Women's legal right to handle their own money made it possible for rich women to engage in business, however, women who actively had to find a profession to support themselves normally worked as domestics or in domestic fields such as the food or textile industries. Women could work as medical physicians and attendants of women patients and visitors at hospitals and public baths with government support.

As prostitution was rampant in the Byzantine empire due to poverty, reforms were introduced by Emperor Justinian and Empress Theodora concerning welfare and exoneration from their previous professions. This included a 'championing' of rights for sex workers rather than the common practice exile, alongside building a convent for repentance for women to escape poverty and prostitution.

After the introduction of Christianity, women could no longer become priestesses, but it became common for women to found and manage nunneries, which functioned as schools for girls as well as asylums, poor houses, hospitals, prisons and retirement homes for women, and many Byzantine women practiced social work as lay sisters and deaconesses.

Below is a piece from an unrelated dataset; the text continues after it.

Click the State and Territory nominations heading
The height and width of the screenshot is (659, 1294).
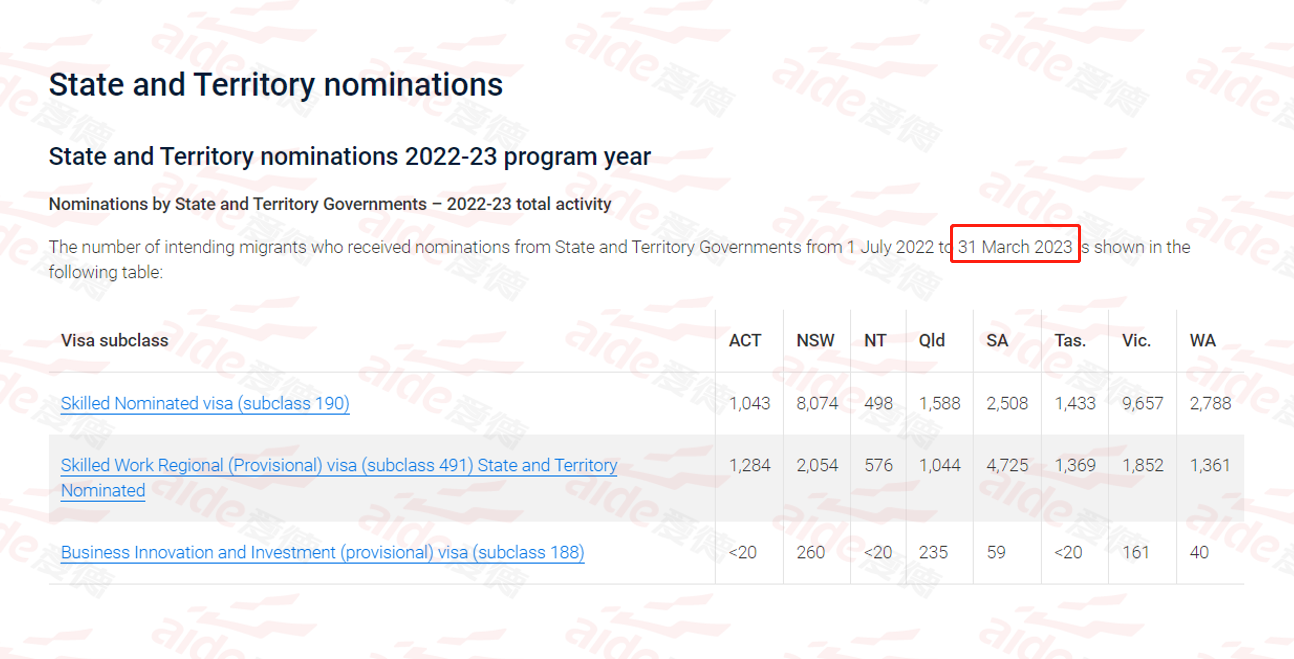tap(276, 85)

=== Political participation ===

The Byzantine Empire was a monarchy, and as in many other monarchies, the royal system allowed for women to participate in politics as monarchs in their own name or as regents in place of a husband or son. Many royal women are known to have participated in politics during the centuries. Among them were female monarchs like Pulcheria, Irene of Athens and Theodora Porphyrogenita, as well as female regents such as Theodora, Theophano and Eudokia Makrembolitissa. There were also empresses who engaged in the political arena both alongside and autonomous to their husbands, most famously Theodora (wife of Justinian I), known for her cunning in court and pursuit of reform, most especially females in poverty and sex work. The royal system allowed for women to participate in politics because they were royal, but this was reserved for royal women and did not apply to women in general, nor did it signify acceptance for female participation in politics as such. At the time Irene of Athens was a sole Empress, Pope Leo III considered Irene's alleged unprecedented status as a female ruler of the Roman Empire and proclaimed Charlemagne emperor of the Holy Roman Empire on Christmas Day of 800. He assumed that a woman could not rule and so the throne of the Roman Empire was actually vacant.

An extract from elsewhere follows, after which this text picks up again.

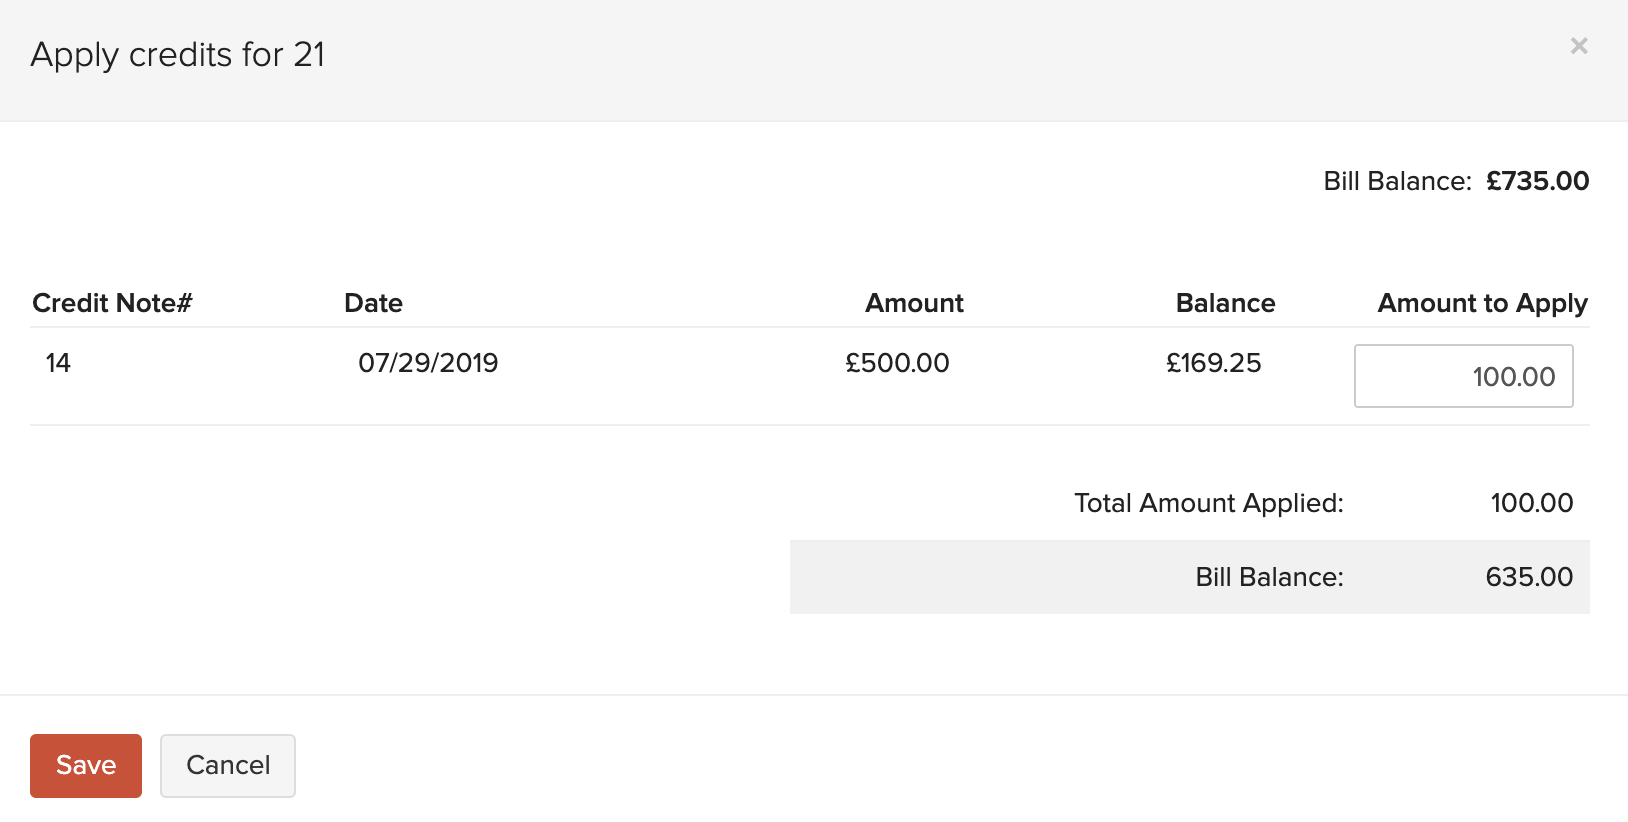The width and height of the screenshot is (1628, 822).
Task: Click the Balance column header
Action: point(1225,303)
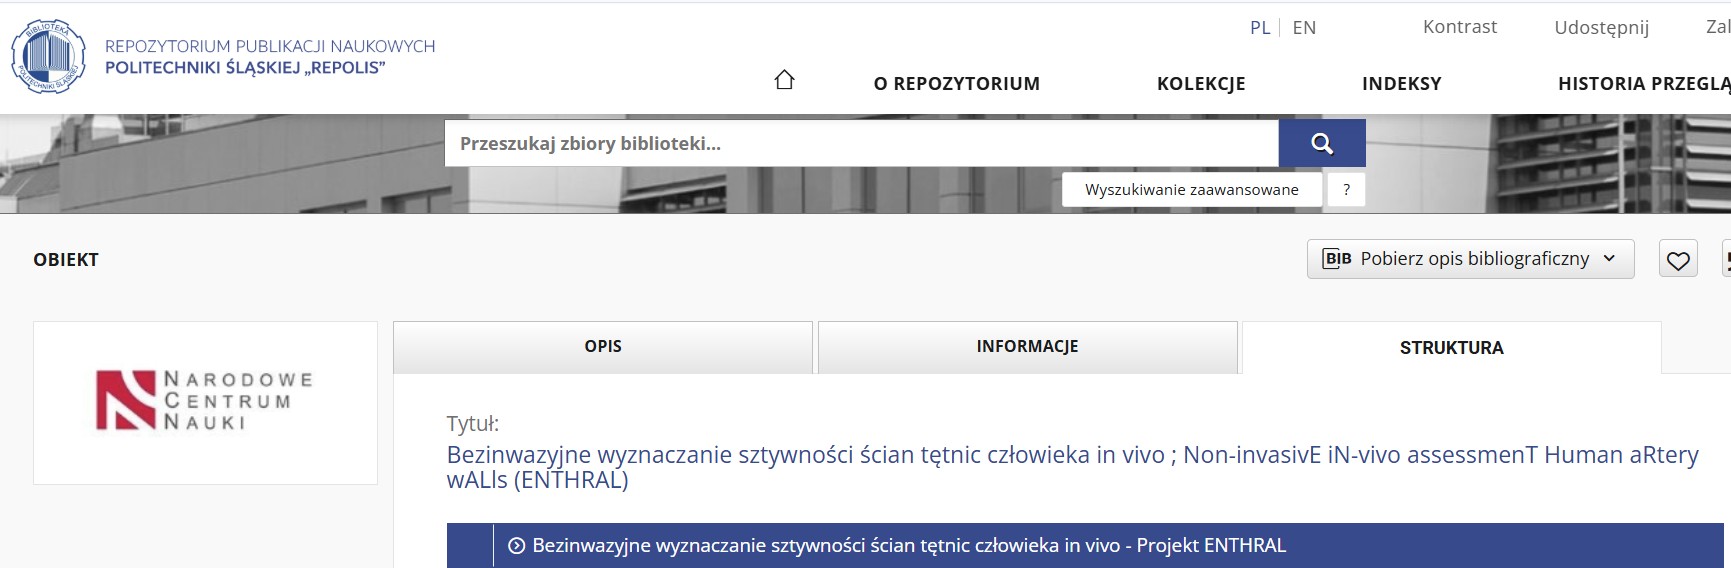Click the BIB icon on bibliographic button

In regard to the historiography of women's political activity in the Byzantine Empire, there are two main points of view. According to one of them, women were isolated from the rest of society in a gynaeceum. In this case, historians refer to the relevant statements of Michael Psellos, Kekaumenos and Michael Attaleiates. Another point of view, more common at the present time, is that the isolation of women in the sources does not reflect the real state of affairs, but the ideal idea of Byzantine men. Since the 12th century, numerous examples of the opposite have been known. Talking about how her mother accompanied Alexios I on campaigns, Anna Komnene, the first female historian of Europe, speaks not only about how she took care of the emperor’s sore legs, but also was his adviser, who helped identify the conspirators. According to the writer, "these were the reasons that overpowered the natural shame of this woman and gave her the courage to appear before the eyes of men". The wife of Emperor John VI, Irene Asanina, ruled the city of Didymoteicho during the absence of her husband during the second civil war (1341–1347). Their daughter Maria ruled the fortress of Ainos a few years later, in place of her husband Nikephoros, who was the Despotate of Epirus.

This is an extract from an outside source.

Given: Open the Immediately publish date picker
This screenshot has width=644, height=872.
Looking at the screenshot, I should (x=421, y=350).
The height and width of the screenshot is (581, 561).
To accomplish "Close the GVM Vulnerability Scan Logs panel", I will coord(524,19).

According to Angeliki Laiou, the role of Byzantine women in the political life of the country was significant in the late period of its history in connection with the consolidation of the aristocracy, whose position became dominant. Within this ruling class, women were important because they possessed significant property and had influence over their children. The importance of family ties in the Komnenos period was noted by the Soviet-American Byzantinist Alexander Kazhdan.